It may seem rather odd that the city of Las Vegas has a name that is Spanish for “Fertile Lands” or “The Meadows” since it is thought of by most Americans as an area marked by desert lands. But, it was once a fertile valley containing Artesian wells and lush meadows. Las Vegas became a settlement with the building of the San Pedro, Los Angeles & Salt Lake Railroad that linked Salt Lake City, Utah, and Los Angeles, California. Some farmers from Utah were attracted to the area, and fresh water was piped into this growing location that was founded as a city in 1905. With the beginning of World War I, however, the railroad was forced to declare bankruptcy because its government funding was redirected to other areas.

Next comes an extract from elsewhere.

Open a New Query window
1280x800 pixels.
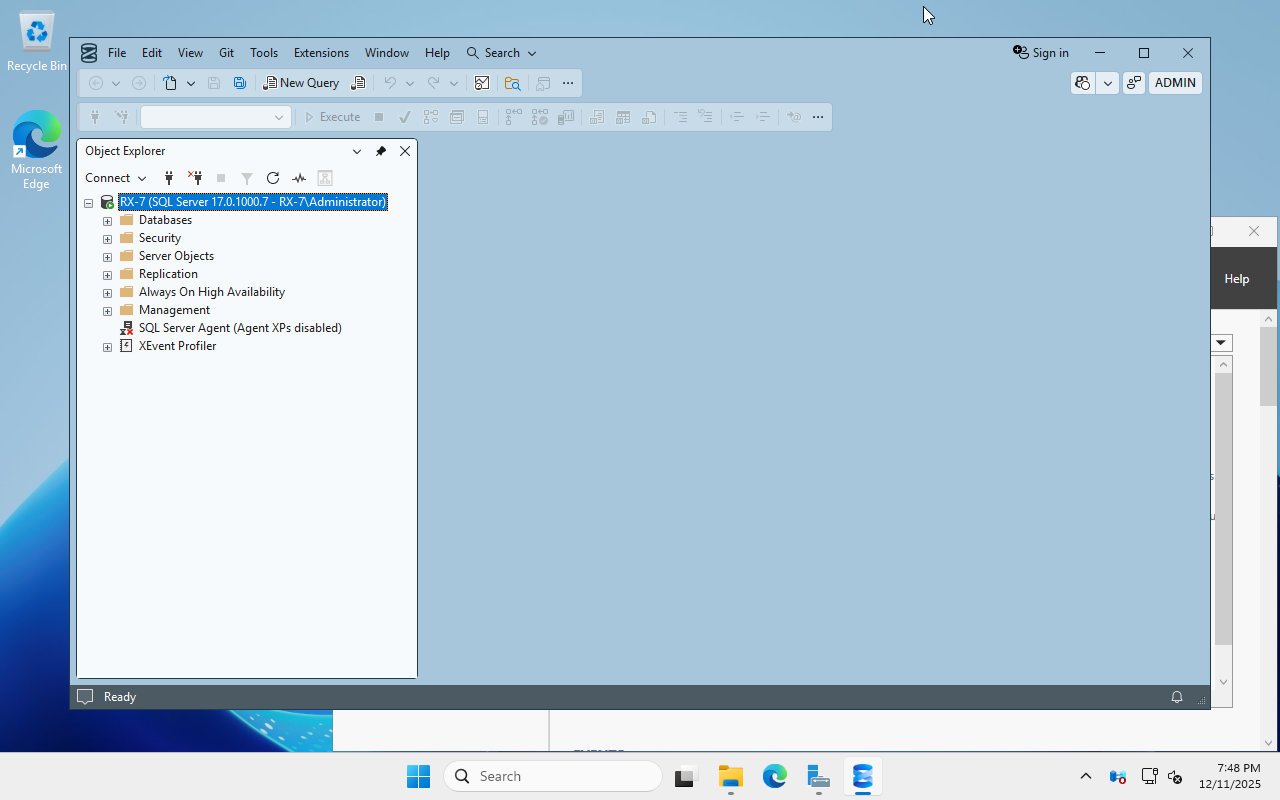300,83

The Emergence of Las Vegas
In 1931 the construction of the Boulder Dam, now known as the Hoover Dam, began, and hundreds of male workers came into the Las Vegas area. It was at this time that casinos and theaters were constructed. Gambling, practiced as early as the 1800s by prospectors passing through the area, was legalized. Mafia boss Benjamin “Bugsy” Siegel built the first casino in the Flamingo Hotel. With electricity supplied by the dam, construction of new hotels began along what was known as the Strip, with the Mafia financing most of these. Also, with the completion of the Hoover Dam and the formation of the reservoir, Lake Mead, tourists came to the area. The influx of people sparked the construction of better quality hotels. During the late 1950s, several more such as the famous Tropicana, a hotel-casino, were built. The driving force of this construction was “Dandy” Phil Kastel, who had ties to mobster Frank Costello.
Changes to Las Vegas
In 1966, Howard Hughes invested in the area and transformed much of Las Vegas into a family tourist and resort area. The landmark resorts of Hughes’s period, such as the Dunes, the Frontier and Stardust, have been replaced with new hotels, beginning with the Mirage, a luxury casino and hotel developed by Steve Wynn. Other sites such as The Fremont Street Experience, a $70-million canopy that provides visitors with a spectacular light and sound show, has replaced old hotels and casinos. Nevertheless, some buildings remain, though transformed. One landmark building is the Las Vegas Post Office and Courthouse that is now the Mob Museum where tourists can see the historic courtroom, visit a speakeasy and even book a private event there.